--- PROVIDED INFORMATION Enclosed Below ---
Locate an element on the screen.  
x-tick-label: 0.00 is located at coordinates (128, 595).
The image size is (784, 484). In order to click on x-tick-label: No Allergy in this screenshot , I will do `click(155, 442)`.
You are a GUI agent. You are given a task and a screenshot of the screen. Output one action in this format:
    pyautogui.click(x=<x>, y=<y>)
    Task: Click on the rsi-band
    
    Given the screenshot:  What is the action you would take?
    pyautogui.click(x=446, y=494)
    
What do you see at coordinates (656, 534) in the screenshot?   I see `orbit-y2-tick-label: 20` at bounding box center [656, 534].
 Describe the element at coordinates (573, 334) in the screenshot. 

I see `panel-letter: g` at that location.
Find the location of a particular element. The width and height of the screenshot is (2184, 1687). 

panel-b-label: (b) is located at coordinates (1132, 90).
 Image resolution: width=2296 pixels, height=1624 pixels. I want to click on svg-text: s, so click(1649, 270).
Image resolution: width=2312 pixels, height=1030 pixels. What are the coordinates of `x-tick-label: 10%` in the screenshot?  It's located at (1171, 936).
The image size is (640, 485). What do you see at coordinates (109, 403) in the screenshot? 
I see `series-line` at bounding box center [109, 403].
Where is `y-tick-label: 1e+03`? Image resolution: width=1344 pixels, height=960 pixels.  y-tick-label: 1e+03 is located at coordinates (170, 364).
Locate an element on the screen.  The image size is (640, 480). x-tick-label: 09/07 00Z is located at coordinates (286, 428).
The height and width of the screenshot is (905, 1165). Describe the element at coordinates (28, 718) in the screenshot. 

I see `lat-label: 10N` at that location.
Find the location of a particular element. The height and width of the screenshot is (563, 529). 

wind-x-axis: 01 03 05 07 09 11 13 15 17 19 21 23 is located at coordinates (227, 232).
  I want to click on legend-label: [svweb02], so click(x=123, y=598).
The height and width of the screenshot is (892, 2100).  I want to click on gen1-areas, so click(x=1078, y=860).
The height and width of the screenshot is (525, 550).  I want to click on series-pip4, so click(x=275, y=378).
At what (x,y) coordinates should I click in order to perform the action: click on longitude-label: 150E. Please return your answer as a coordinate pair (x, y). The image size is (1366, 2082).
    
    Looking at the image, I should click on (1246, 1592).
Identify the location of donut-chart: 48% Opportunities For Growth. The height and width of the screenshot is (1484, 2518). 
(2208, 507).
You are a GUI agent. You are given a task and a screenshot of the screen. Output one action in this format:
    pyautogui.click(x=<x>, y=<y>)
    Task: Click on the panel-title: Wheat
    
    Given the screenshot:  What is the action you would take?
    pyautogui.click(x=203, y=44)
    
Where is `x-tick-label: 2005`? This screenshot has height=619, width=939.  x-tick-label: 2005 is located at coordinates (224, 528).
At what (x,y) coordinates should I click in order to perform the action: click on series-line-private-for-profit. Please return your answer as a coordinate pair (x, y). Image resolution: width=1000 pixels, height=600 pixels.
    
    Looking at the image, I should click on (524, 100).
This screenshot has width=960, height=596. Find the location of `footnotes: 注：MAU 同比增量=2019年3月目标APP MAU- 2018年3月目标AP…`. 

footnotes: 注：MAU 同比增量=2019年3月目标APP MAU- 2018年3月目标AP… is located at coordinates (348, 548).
--- End of Enclosed PROVIDED INFORMATION ---
* **YOUR INSTRUCTIONS**
Reproduce all of the items above verbatim, changing nothing.

* **RESPONSE AREA**
Locate an element on the screen.  
x-tick-label: 0.00 is located at coordinates (128, 595).
The image size is (784, 484). In order to click on x-tick-label: No Allergy in this screenshot , I will do `click(155, 442)`.
You are a GUI agent. You are given a task and a screenshot of the screen. Output one action in this format:
    pyautogui.click(x=<x>, y=<y>)
    Task: Click on the rsi-band
    
    Given the screenshot:  What is the action you would take?
    pyautogui.click(x=446, y=494)
    
What do you see at coordinates (656, 534) in the screenshot?   I see `orbit-y2-tick-label: 20` at bounding box center [656, 534].
 Describe the element at coordinates (573, 334) in the screenshot. 

I see `panel-letter: g` at that location.
Find the location of a particular element. The width and height of the screenshot is (2184, 1687). 

panel-b-label: (b) is located at coordinates (1132, 90).
 Image resolution: width=2296 pixels, height=1624 pixels. I want to click on svg-text: s, so click(1649, 270).
Image resolution: width=2312 pixels, height=1030 pixels. What are the coordinates of `x-tick-label: 10%` in the screenshot?  It's located at (1171, 936).
The image size is (640, 485). What do you see at coordinates (109, 403) in the screenshot? 
I see `series-line` at bounding box center [109, 403].
Where is `y-tick-label: 1e+03`? Image resolution: width=1344 pixels, height=960 pixels.  y-tick-label: 1e+03 is located at coordinates (170, 364).
Locate an element on the screen.  The image size is (640, 480). x-tick-label: 09/07 00Z is located at coordinates (286, 428).
The height and width of the screenshot is (905, 1165). Describe the element at coordinates (28, 718) in the screenshot. 

I see `lat-label: 10N` at that location.
Find the location of a particular element. The height and width of the screenshot is (563, 529). 

wind-x-axis: 01 03 05 07 09 11 13 15 17 19 21 23 is located at coordinates (227, 232).
  I want to click on legend-label: [svweb02], so click(x=123, y=598).
The height and width of the screenshot is (892, 2100).  I want to click on gen1-areas, so click(x=1078, y=860).
The height and width of the screenshot is (525, 550).  I want to click on series-pip4, so click(x=275, y=378).
At what (x,y) coordinates should I click in order to perform the action: click on longitude-label: 150E. Please return your answer as a coordinate pair (x, y). The image size is (1366, 2082).
    
    Looking at the image, I should click on (1246, 1592).
Identify the location of donut-chart: 48% Opportunities For Growth. The height and width of the screenshot is (1484, 2518). 
(2208, 507).
You are a GUI agent. You are given a task and a screenshot of the screen. Output one action in this format:
    pyautogui.click(x=<x>, y=<y>)
    Task: Click on the panel-title: Wheat
    
    Given the screenshot:  What is the action you would take?
    pyautogui.click(x=203, y=44)
    
Where is `x-tick-label: 2005`? This screenshot has height=619, width=939.  x-tick-label: 2005 is located at coordinates (224, 528).
At what (x,y) coordinates should I click in order to perform the action: click on series-line-private-for-profit. Please return your answer as a coordinate pair (x, y). Image resolution: width=1000 pixels, height=600 pixels.
    
    Looking at the image, I should click on (524, 100).
This screenshot has width=960, height=596. Find the location of `footnotes: 注：MAU 同比增量=2019年3月目标APP MAU- 2018年3月目标AP…`. 

footnotes: 注：MAU 同比增量=2019年3月目标APP MAU- 2018年3月目标AP… is located at coordinates (348, 548).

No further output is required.